YaleWomen Connecticut Visits the Peabody Museum

Sarah Wakefield Adhya ’03 MEM shares her experience

On Sunday, November 10th, nearly 30 YaleWomen ​Connecticut alums, family and friends visited the ​Yale Peabody Museum of Natural History. The visit included stops at the “Ancient Mesopotamia Speaks” exhibit, the entomology archives ​with Nicole Palffy-Muhoray '16 PhD (who is Assistant Director of Student Programs at the Museum), the Ladies First exhibit, which was mounted in conjunction with 50WomenAtYale150 to showcase women in STEM, and the Great Hall.
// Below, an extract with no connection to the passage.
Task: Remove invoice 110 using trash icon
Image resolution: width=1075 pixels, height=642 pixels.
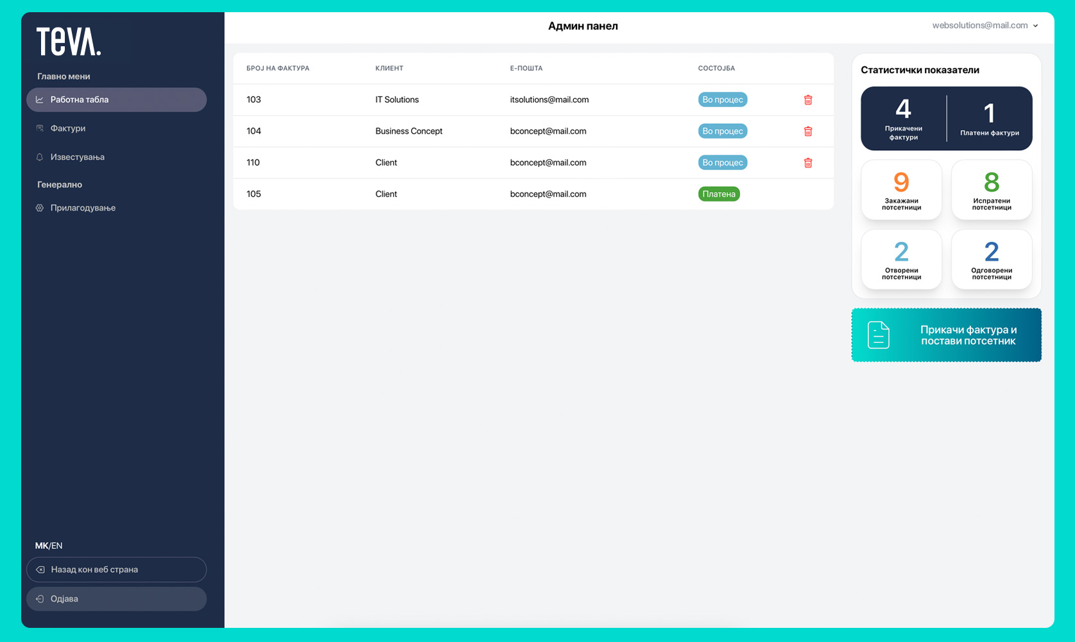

We spoke with Sarah Wakefield Adhya '03 MEM, who joined the tour with her husband, Nilanjan Adhya '05 MBA, and their two children, aged 6 and 9.

(Yale Peabody Museum will soon undergo a comprehensive renovation. The Fossil Halls will close December 31, 2019 and the Museum will be closed to the public beginning July 1, 2020. Plan your visit soon!)

Tell us about yourself—your Yale affiliation, what you do, where you live. 

I’m a writer/editor who’s worked for organizations like the Nature Conservancy, the Earth Institute at Columbia University, and Climate Central. I graduated from Yale School of Forestry and Environmental Studies in 2003 and live in Fairfield, CT. 

What draws you to YaleWomen events? 

The first event I attended was part of the YaleWomen Connecticut’s Curiosity & Conversations series. I liked the idea of getting together with a group of smart, interesting women and sharing stories and insights. 

The Peabody tour was my second event. Being able to bring my family along was a plus. Weekends and vacations are typically family affairs for us. Our kids have now seen natural history museums in cities around the world—from Vancouver to Kolkata to Oxford ​to New York. 

Highlights? 

In the Mesopotamia exhibit, my six-year-old sat beneath a cuneiform tablet bearing text from the Epic of Gilgamesh to sketch a large, eagle-headed figure in the next display. My bug-timid nine-year-old leaned into a thrilling game of “spot the butterflies amongst the moths” in the entomology archives.​ In the Great Hall, we admired the skeleton of the first Brontosaurus ever unearthed and envisioned how it would look once it was arranged in a more accurate stance (no tail dragging​!) post-renovation. 

Did the event meet your expectations? What were your overall impressions?

The tour covered a lot of ground. Insights from Peabody staff helped us connect to present-day work at Yale. There wasn’t much time to reflect and discuss with each other, but it was great to see some familiar faces and be among alum​s from Yale’s many schools and classes.